Automated Segmentation and Severity Analysis of Liver Parenchymal Disruption
Technology number: 2021-290
OVERVIEW
Automated quantitative assessment of liver trauma using deep learning
- Reduces observer variability and enhances trauma severity assessment
- Useful for trauma diagnostics, triage tools, volumetric injury monitoring
BACKGROUND
Liver trauma accounts for approximately 5% of all trauma admissions due to the liver's large size, anterior location, and fragile parenchyma. Early detection and appropriate treatment of liver injuries can significantly reduce morbidity and mortality. The gold standard for evaluating liver trauma is contrast-enhanced computed tomography (CT), with the American Association for Surgery Trauma (AAST) grading scale being the primary tool for assessment.

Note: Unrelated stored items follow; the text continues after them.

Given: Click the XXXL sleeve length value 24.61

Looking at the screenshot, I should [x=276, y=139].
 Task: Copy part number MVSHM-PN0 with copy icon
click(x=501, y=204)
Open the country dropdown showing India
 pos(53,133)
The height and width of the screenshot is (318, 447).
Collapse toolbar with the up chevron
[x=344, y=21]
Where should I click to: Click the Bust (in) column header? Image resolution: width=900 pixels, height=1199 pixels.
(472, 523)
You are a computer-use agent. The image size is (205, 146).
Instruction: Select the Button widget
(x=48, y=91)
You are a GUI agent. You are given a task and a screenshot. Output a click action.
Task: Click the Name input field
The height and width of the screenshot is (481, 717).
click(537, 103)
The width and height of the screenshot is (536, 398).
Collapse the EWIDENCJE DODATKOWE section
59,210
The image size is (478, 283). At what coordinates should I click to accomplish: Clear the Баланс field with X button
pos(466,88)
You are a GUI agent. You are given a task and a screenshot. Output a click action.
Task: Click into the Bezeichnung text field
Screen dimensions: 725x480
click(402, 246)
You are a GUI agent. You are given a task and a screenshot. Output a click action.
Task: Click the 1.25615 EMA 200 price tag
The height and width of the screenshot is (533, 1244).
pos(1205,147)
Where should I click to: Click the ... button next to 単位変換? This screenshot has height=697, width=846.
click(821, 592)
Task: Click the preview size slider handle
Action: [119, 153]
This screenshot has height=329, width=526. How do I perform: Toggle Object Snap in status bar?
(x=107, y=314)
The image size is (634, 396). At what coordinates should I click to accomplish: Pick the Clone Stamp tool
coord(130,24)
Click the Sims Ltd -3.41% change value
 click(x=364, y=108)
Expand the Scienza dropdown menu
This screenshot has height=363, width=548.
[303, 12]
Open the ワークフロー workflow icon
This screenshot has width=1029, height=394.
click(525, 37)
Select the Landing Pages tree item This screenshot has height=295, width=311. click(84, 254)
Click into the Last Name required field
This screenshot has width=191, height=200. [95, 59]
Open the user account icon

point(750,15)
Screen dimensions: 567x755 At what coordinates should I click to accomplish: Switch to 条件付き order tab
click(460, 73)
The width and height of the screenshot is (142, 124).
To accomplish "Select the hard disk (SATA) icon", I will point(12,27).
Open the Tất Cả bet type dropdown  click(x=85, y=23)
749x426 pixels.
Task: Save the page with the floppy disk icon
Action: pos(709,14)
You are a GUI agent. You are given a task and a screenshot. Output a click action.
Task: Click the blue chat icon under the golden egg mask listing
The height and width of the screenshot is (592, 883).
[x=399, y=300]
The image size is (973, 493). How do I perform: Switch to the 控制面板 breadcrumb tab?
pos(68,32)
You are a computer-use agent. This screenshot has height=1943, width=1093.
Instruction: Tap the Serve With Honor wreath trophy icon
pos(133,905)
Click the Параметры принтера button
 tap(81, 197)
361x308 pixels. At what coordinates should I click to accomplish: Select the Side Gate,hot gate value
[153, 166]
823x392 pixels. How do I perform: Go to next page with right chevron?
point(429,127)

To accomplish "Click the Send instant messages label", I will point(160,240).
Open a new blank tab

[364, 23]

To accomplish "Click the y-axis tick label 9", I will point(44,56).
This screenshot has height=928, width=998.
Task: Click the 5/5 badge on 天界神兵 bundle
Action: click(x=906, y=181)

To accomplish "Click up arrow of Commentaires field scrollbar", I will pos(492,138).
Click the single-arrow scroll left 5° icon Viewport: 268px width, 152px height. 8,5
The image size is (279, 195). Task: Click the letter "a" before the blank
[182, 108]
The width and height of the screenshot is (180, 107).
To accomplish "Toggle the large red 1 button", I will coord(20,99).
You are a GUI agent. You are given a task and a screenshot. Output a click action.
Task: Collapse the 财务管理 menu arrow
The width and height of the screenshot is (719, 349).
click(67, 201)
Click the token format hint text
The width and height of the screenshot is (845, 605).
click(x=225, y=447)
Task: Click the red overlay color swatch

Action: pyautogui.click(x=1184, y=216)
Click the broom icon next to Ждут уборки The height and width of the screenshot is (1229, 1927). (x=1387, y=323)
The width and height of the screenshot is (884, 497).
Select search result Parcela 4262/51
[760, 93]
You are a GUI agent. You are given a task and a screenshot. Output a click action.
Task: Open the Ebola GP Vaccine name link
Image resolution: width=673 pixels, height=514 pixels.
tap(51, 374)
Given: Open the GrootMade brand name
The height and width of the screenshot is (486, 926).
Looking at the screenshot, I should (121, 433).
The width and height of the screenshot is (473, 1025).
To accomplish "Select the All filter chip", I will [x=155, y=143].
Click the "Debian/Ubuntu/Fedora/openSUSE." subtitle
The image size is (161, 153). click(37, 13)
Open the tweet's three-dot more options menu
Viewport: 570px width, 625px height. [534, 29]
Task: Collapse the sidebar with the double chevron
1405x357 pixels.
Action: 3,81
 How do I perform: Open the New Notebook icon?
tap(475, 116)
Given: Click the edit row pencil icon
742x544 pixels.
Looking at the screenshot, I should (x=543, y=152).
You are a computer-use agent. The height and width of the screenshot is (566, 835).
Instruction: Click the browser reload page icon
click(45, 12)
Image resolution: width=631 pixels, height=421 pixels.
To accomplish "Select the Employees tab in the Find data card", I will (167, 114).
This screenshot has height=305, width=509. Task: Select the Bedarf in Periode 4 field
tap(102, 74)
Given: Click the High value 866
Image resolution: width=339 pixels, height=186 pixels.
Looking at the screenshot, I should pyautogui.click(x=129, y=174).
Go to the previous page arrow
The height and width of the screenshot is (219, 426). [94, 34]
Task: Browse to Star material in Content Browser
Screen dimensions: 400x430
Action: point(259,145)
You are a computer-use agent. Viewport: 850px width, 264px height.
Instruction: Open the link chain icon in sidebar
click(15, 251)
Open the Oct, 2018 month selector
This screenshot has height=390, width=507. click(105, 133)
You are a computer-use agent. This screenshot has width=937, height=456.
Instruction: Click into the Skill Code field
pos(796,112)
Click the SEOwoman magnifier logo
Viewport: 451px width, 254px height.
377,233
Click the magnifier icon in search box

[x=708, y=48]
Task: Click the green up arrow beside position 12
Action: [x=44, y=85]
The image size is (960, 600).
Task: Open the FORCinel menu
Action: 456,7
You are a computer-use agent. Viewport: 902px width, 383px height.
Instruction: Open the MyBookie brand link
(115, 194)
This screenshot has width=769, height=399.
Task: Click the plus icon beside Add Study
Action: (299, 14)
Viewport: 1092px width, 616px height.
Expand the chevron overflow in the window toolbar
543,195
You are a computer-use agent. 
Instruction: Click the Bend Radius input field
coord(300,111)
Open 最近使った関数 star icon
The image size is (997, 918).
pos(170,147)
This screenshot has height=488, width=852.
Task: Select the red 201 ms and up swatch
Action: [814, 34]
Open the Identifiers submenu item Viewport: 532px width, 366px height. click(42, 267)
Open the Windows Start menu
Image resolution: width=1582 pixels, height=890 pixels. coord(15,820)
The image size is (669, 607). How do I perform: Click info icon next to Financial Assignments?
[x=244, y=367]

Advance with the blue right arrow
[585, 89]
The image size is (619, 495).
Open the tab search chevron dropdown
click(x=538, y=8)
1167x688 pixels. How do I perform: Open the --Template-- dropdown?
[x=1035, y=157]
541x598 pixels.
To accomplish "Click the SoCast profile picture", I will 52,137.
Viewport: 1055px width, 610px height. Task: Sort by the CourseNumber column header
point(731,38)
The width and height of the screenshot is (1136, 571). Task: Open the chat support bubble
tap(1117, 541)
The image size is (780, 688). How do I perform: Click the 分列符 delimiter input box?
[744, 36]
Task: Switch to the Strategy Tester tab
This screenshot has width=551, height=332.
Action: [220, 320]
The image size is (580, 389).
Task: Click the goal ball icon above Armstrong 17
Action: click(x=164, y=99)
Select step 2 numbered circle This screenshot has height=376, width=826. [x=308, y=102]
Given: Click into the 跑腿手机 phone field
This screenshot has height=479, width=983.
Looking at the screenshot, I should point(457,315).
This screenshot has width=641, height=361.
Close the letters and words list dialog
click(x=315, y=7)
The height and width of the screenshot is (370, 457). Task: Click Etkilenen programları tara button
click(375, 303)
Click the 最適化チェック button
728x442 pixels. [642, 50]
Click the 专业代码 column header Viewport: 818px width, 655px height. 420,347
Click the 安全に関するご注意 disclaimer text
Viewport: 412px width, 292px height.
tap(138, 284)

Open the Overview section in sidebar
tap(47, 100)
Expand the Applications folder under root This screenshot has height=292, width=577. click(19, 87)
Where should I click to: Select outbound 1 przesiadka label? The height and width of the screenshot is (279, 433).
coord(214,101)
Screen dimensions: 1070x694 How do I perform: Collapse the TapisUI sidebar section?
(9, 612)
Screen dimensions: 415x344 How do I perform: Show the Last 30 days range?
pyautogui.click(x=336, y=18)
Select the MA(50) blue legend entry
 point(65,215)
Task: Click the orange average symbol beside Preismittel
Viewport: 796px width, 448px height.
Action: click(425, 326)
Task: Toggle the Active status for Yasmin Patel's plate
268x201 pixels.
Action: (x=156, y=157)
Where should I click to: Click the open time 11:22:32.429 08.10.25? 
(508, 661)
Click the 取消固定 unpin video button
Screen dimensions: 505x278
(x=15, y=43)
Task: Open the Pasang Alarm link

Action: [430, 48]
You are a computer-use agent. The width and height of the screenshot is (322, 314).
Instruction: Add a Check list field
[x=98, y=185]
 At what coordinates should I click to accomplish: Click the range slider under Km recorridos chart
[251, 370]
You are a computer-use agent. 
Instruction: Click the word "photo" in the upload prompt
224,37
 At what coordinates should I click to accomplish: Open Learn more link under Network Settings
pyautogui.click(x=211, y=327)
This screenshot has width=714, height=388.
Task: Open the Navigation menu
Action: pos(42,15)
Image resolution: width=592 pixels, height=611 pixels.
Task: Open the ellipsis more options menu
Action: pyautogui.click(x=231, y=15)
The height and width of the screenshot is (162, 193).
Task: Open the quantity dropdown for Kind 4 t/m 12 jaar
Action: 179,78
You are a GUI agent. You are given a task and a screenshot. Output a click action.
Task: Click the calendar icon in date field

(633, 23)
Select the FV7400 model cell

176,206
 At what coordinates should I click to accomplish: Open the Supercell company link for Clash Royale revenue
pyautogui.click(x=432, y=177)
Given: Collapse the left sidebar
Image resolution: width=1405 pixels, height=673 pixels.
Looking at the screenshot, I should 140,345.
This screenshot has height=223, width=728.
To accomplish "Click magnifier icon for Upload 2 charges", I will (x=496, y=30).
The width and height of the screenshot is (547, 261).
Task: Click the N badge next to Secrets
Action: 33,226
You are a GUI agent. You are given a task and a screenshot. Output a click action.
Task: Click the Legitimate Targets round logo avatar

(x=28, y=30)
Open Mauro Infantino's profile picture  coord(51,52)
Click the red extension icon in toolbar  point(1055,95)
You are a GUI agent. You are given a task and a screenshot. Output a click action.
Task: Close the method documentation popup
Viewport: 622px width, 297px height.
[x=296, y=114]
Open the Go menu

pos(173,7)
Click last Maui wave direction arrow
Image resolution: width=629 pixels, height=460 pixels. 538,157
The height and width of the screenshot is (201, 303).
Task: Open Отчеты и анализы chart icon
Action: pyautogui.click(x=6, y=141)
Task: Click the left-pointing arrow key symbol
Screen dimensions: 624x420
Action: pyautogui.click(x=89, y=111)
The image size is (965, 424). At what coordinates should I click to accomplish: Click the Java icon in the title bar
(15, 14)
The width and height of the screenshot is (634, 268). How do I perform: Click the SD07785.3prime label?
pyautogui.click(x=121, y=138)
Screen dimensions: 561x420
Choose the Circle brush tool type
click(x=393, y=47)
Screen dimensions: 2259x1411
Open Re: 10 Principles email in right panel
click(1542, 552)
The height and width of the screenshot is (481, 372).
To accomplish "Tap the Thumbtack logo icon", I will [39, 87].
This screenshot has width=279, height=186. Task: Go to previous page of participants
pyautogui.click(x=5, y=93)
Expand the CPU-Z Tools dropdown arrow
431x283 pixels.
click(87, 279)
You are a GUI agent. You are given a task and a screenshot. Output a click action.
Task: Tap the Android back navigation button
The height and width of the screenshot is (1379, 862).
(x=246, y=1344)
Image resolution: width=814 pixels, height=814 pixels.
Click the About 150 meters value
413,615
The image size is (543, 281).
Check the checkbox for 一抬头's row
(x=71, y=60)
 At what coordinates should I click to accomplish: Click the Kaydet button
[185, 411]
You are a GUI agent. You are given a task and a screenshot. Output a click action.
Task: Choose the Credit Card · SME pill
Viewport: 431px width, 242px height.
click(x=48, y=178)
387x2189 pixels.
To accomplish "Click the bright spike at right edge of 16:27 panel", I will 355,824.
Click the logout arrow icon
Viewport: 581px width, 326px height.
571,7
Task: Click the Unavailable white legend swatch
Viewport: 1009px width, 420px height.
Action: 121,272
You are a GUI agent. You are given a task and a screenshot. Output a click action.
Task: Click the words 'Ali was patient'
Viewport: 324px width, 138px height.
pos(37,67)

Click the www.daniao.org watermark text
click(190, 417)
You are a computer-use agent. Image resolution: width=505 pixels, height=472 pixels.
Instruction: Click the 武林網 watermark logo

However, this scale relies heavily on the subjective visual assessment of liver parenchyma disruption, leading to high intra- and inter-observer variability and potentially inaccurate quantifications. Thus, a need exists for an objective, automated approach to enhance liver trauma assessments.
INNOVATION
Researchers have created a fully automated image processing and deep learning framework to quantitatively assess liver trauma, addressing the limitations of subjective visual assessments. The framework utilizes deep convolutional neural networks (CNNs) to analyze three-dimensional contrast-enhanced CT scans, generating initial masks for both liver parenchyma and trauma-affected regions. Post-processing integrates domain knowledge to minimize false positives. The system accurately computes liver disruption involvement (LDI) by calculating the percentage of liver parenchyma disrupted by trauma. The model demonstrates high precision, recall, and Dice coefficients. Real-world applications include enhancing trauma diagnostics, serving as a triage tool, and monitoring the volumetric progression of liver injuries, thus guiding better management and treatment decisions in clinical practice.